What is expected
Copy the closing run of lines, from the one with "Task: Click the 남산주변 12m,20m이하등 label" through the last line of the listing, exactly and without any pictures.
** Data records follows **
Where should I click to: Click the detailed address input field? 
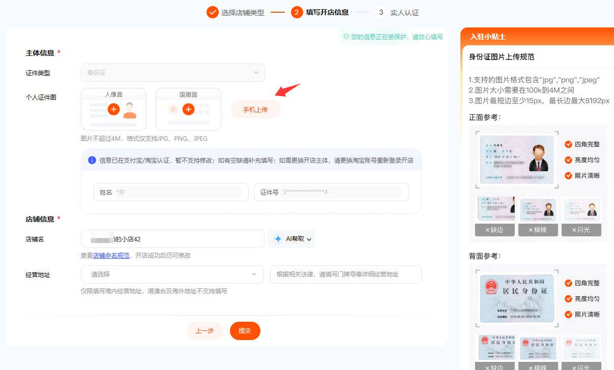point(345,274)
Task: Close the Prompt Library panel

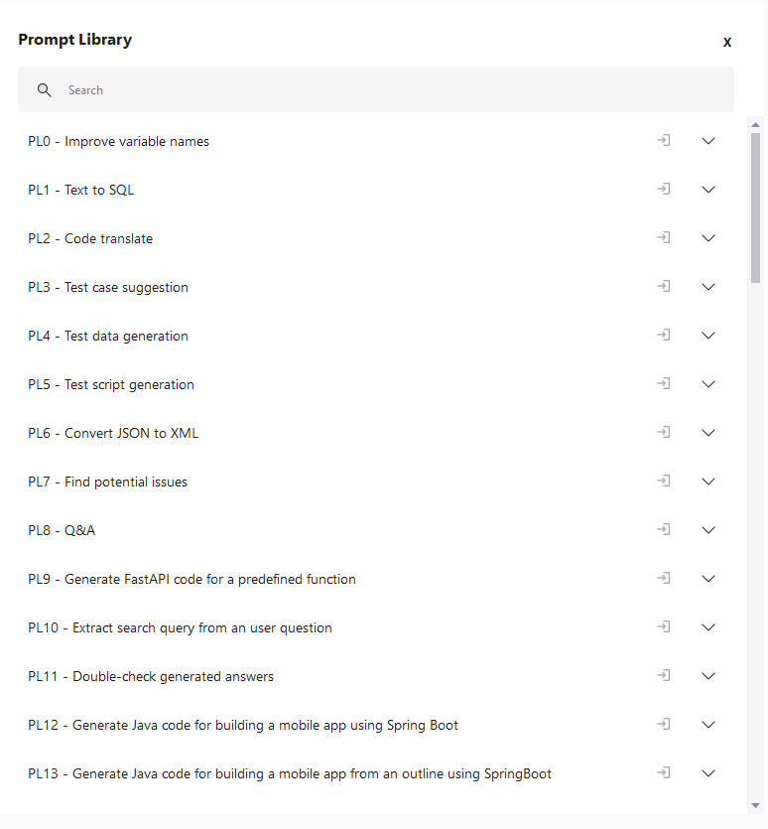Action: (x=727, y=43)
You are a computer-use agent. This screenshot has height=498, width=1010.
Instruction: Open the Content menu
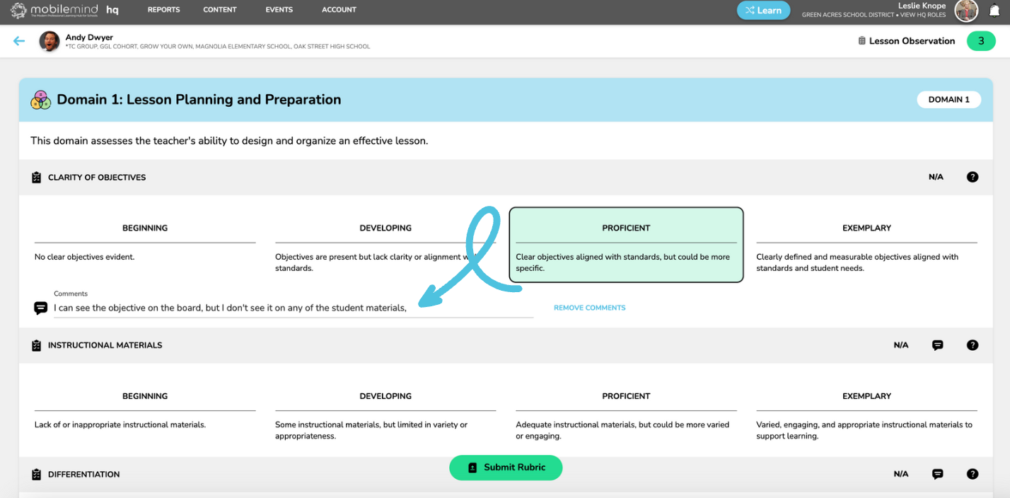click(220, 10)
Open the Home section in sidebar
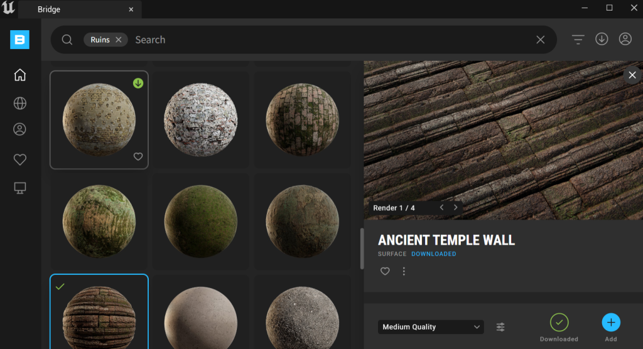 coord(20,75)
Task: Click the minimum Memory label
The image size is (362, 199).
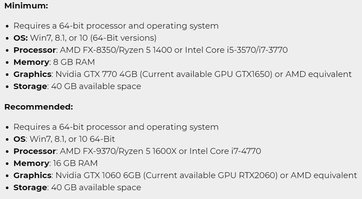Action: click(x=31, y=62)
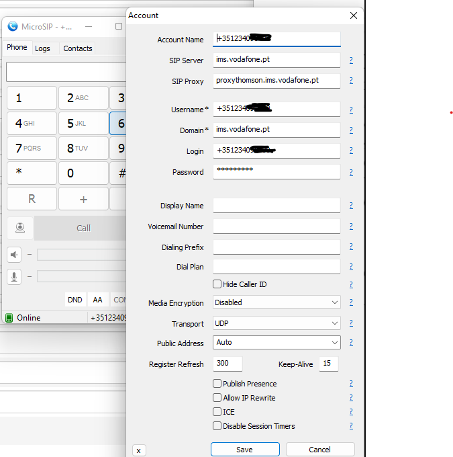The height and width of the screenshot is (457, 453).
Task: Toggle the ICE checkbox
Action: [217, 412]
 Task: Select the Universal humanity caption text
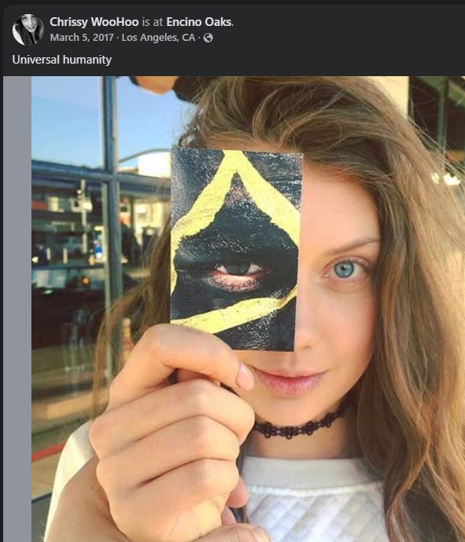point(62,60)
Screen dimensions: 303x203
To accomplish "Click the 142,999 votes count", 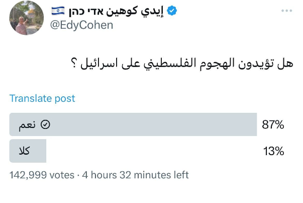I will 41,175.
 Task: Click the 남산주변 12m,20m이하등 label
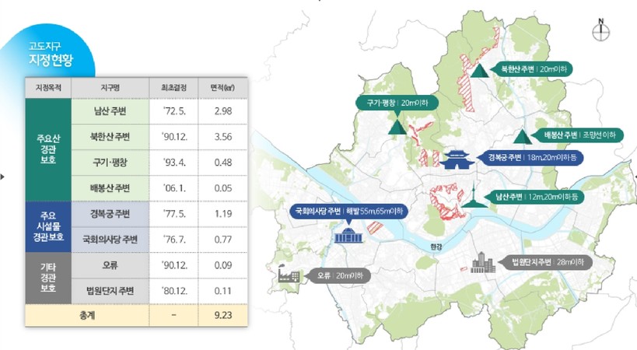click(x=531, y=197)
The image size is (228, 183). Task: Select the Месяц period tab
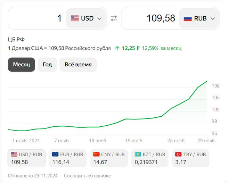click(x=22, y=65)

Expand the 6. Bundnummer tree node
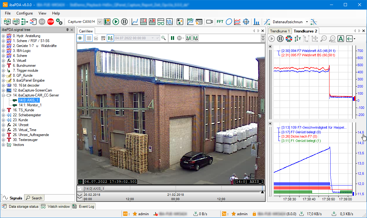3,66
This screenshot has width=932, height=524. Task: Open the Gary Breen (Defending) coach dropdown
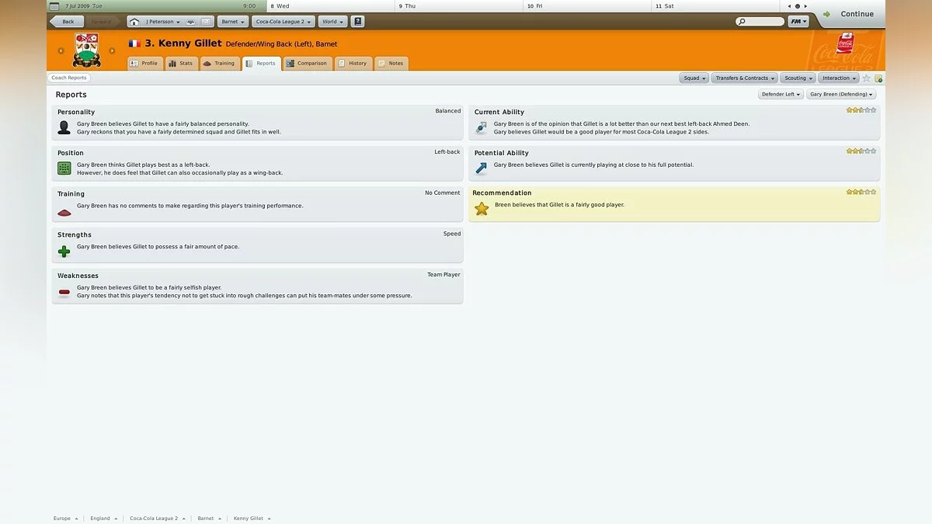pos(841,94)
** End of Data records **
Task answer
 Task: Click the 남산주변 12m,20m이하등 label
click(x=531, y=197)
The image size is (228, 183). Task: Select the Месяц period tab
click(x=22, y=65)

Expand the 6. Bundnummer tree node
3,66
This screenshot has width=932, height=524. Task: Open the Gary Breen (Defending) coach dropdown
pos(841,94)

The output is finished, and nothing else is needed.